- WHAT IS BEING ASKED
Render this sentence from the passage on Coldplay's awards below into Spanish: "In 2014, Coldplay were ranked as the sixth most awarded group of all time by Fuse."

- PASSAGE SHOWN
BEGIN

The band have received numerous accolades throughout their career as well, becoming the most awarded and nominated group of all time at the Brit Awards (nine victories from 30 nominations). They are the first act in history to win British Album of the Year thrice and British Group four times, scoring the most nominations for both categories. Coldplay have also won seven Grammy Awards from 39 nominations, receiving Song of the Year and Record of the Year once, while being nominated for the Album of the Year category three times. In January 2009, they received a NRJ Award of Honour in recognition of their career accomplishments and impact. The band were then named Songwriters of the Year at the ASCAP London Music Awards in the following year, having previously received the same honor from the Ivor Novello Awards in 2003. Their single "Atlas", which was released as part of The Hunger Games: Catching Fire (2013) soundtrack, was nominated for the 19th Critics' Choice Awards and shortlisted at the 87th Academy Awards. In 2014, Coldplay were ranked as the sixth most awarded group of all time by Fuse. Two years later, the band were chosen for NME Awards' Godlike Genius Award, which honours "careers of music icons who have been pioneers in the industry". They have won two American Music Awards, seven Billboard Music Awards, seven MTV Video Music Awards, three Juno Awards, two silver prizes at the Cannes Lions International Festival of Creativity and established 10 Guinness World Records, currently holding six of them. In May 2022, it was reported the band's estimated combined wealth (without Harvey) has surpassed £471 million.

END

- RAW DATA
BEGIN

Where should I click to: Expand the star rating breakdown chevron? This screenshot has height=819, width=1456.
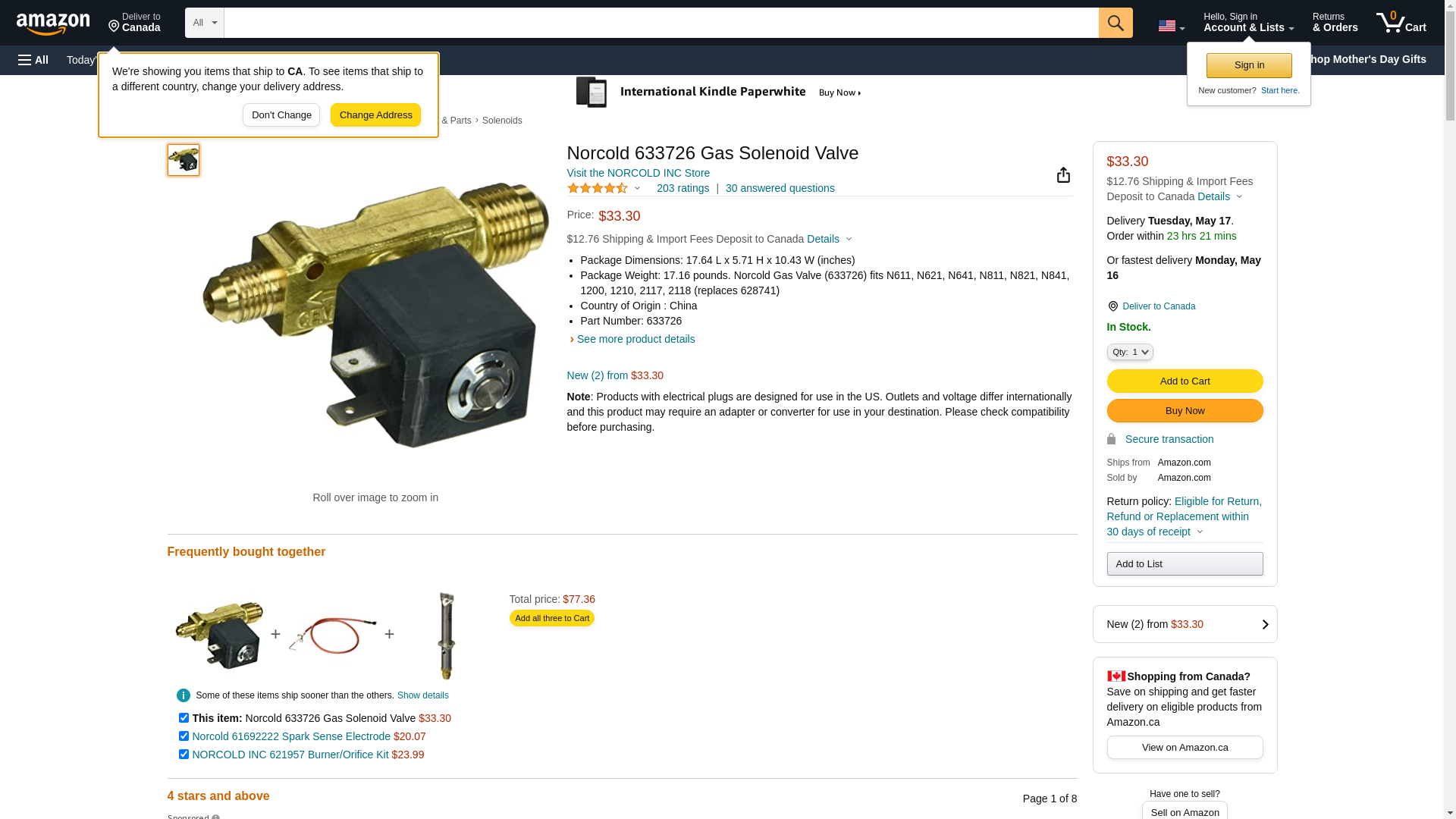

END

- RESULT
En 2014, Fuse clasificó a Coldplay como el sexto grupo más premiado de todos los tiempos.